HollyGolightly1982 said:


> First pic 4/26
> 
> 
> 
> ...




I've decided to cut my hair so that it hits the bottom of my bra strap. The longer my hair gets the thinner it looks.


----------



## LushLox (Aug 30, 2009)

^^^ Good growth. 


Ladies, a question about your rollerset technique.  Do you rollerset downwards or upwards (towards the ceiling).  I usually rollerset downwards, but it occurred to me if a rollerset upwards I'll be able to get better tension, ergo flatter roots... hmmm :scratchch


----------



## LivingDol1 (Aug 30, 2009)

Cream Tee said:


> ^^^ Good growth.
> 
> 
> Ladies, a question about your rollerset technique.  Do you rollerset downwards or upwards (towards the ceiling).  I usually rollerset downwards, but it occurred to me if a rollerset upwards I'll be able to get better tension, ergo flatter roots... hmmm :scratchch



i roll downward.


----------



## MrsSmitty77 (Aug 30, 2009)

I Love the updates!


----------



## LivingDol1 (Sep 7, 2009)

50 minutes to set my hair today! woo and hoo! it takes me an hour + usually.

i'm sort of looking forward to fall now, ladies! it makes it easier for me to wear the roller set out instead of feeling like i need to put my hair up all the time to avoid the frizzies. i wanna wear my hair down once a week!


----------



## ceebee3 (Sep 13, 2009)

Hey all,

I am so excited right now.  I deep conditioned last night and added all my leave ins and was ready to set my hair.  

I could not find my slide in pins, I still have no idea where I put them.  I noticed that I had a few of the double prongs that didn't slide in but it wasn't enough to set my hair using my usual Mohawk method.

So, I decided to just be creative and let the rollers get in where they fit in.  I just took some hair combed it and put the rollers in.  It wasn't neat but the rollers were nice and tight. 

This took me all of 15 minutes!  I could not belive it, I set my whole head in 15 minutes.  I didn't use many rollers so I had a lot of hair on each one.

- _INFORMATION PROVIDED_
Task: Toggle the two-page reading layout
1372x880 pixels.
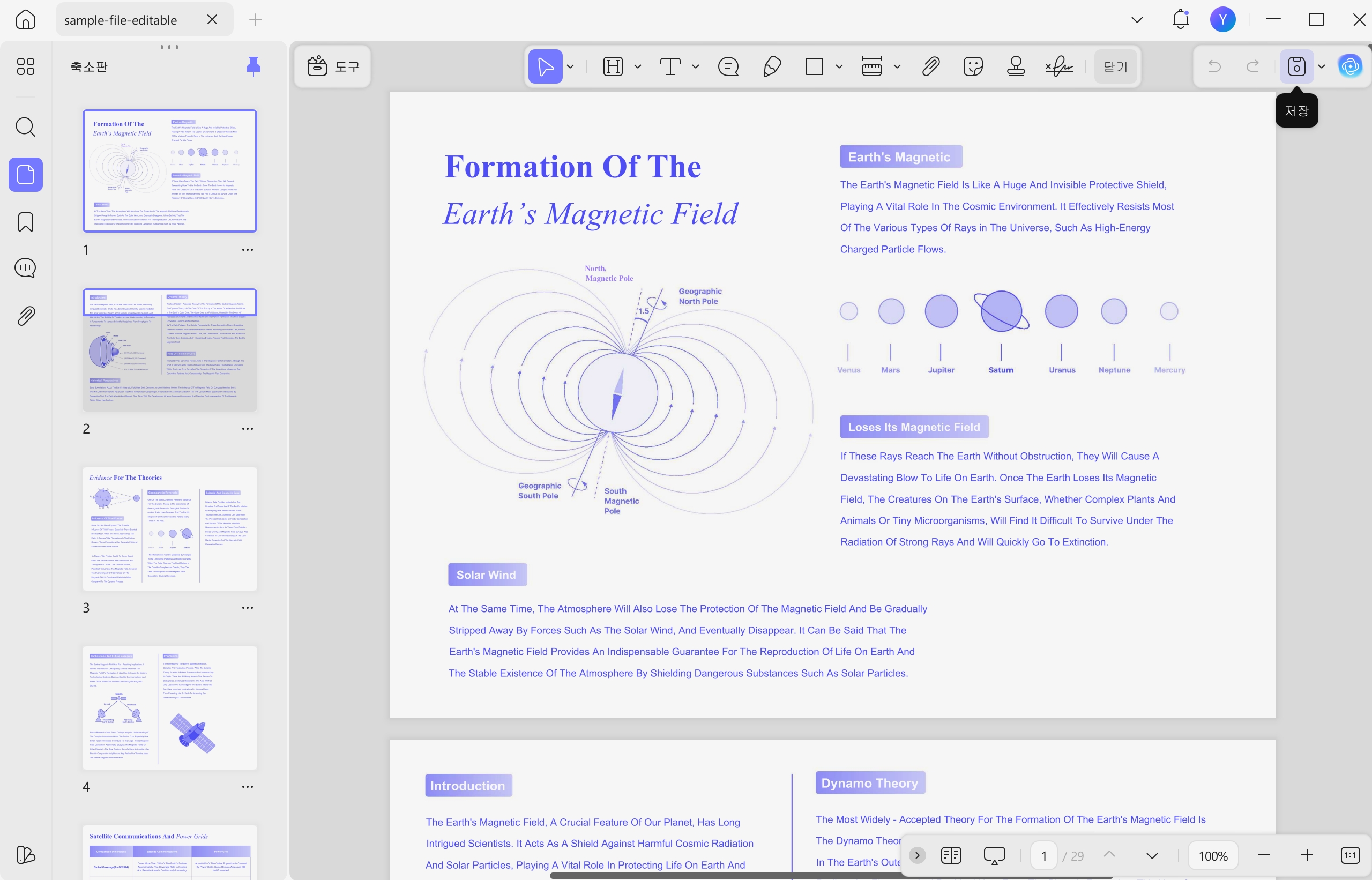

---

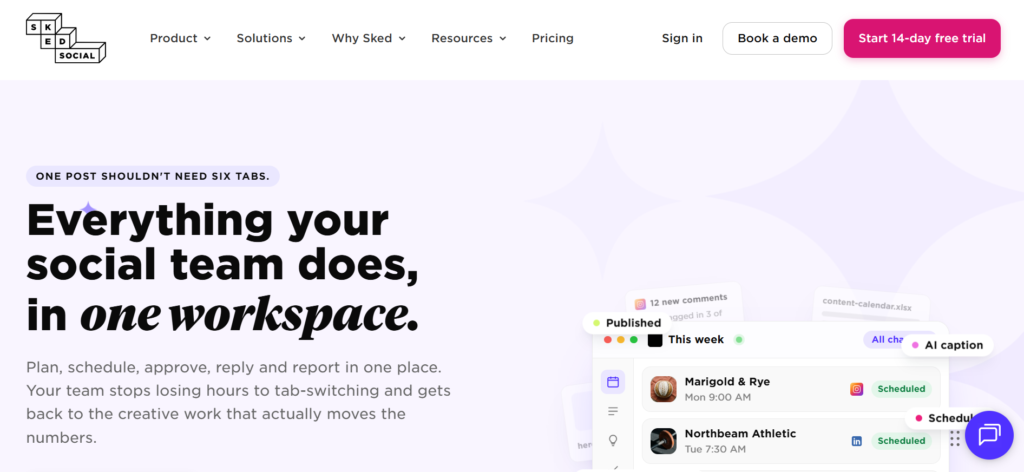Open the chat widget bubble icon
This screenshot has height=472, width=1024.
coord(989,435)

--

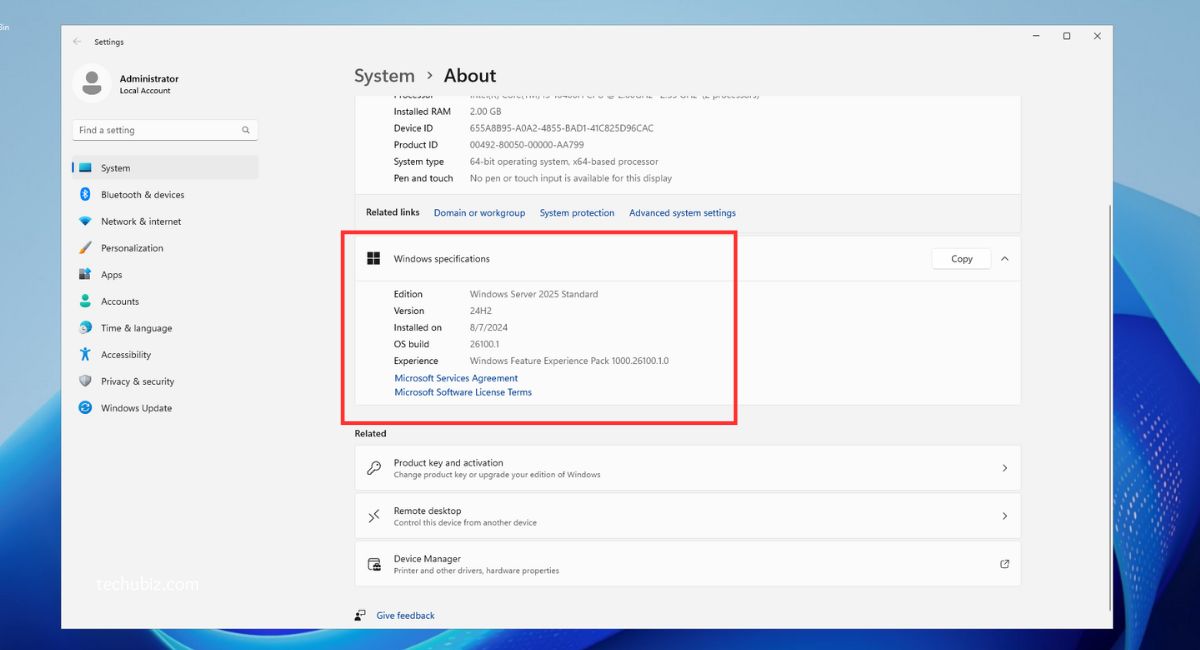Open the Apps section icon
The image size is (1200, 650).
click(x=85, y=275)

- _WORK TO DO_
**1.** Return the passage of the hair forum thread from "I am so excited" up to and including "nice and tight.".
**2.** List each distinct username that appears with a date in the hair forum thread.
**3.** Decide whether each statement agrees with the hair forum thread, answering yes or no and quoting the words that decide it: (a) LivingDol1 rolls downward when rollersetting. (b) ceebee3 set the hair with the usual Mohawk method that time. (c) Setting hair usually takes LivingDol1 less than 50 minutes.

- _TASK-BY-TASK ANSWERS_
**1.**
I am so excited right now.  I deep conditioned last night and added all my leave ins and was ready to set my hair.  

I could not find my slide in pins, I still have no idea where I put them.  I noticed that I had a few of the double prongs that didn't slide in but it wasn't enough to set my hair using my usual Mohawk method.

So, I decided to just be creative and let the rollers get in where they fit in.  I just took some hair combed it and put the rollers in.  It wasn't neat but the rollers were nice and tight.

**2.** LushLox, LivingDol1, MrsSmitty77, ceebee3

**3.**
(a) Yes: "i roll downward."
(b) No: "it wasn't enough to set my hair using my usual Mohawk method."
(c) No: "it takes me an hour + usually."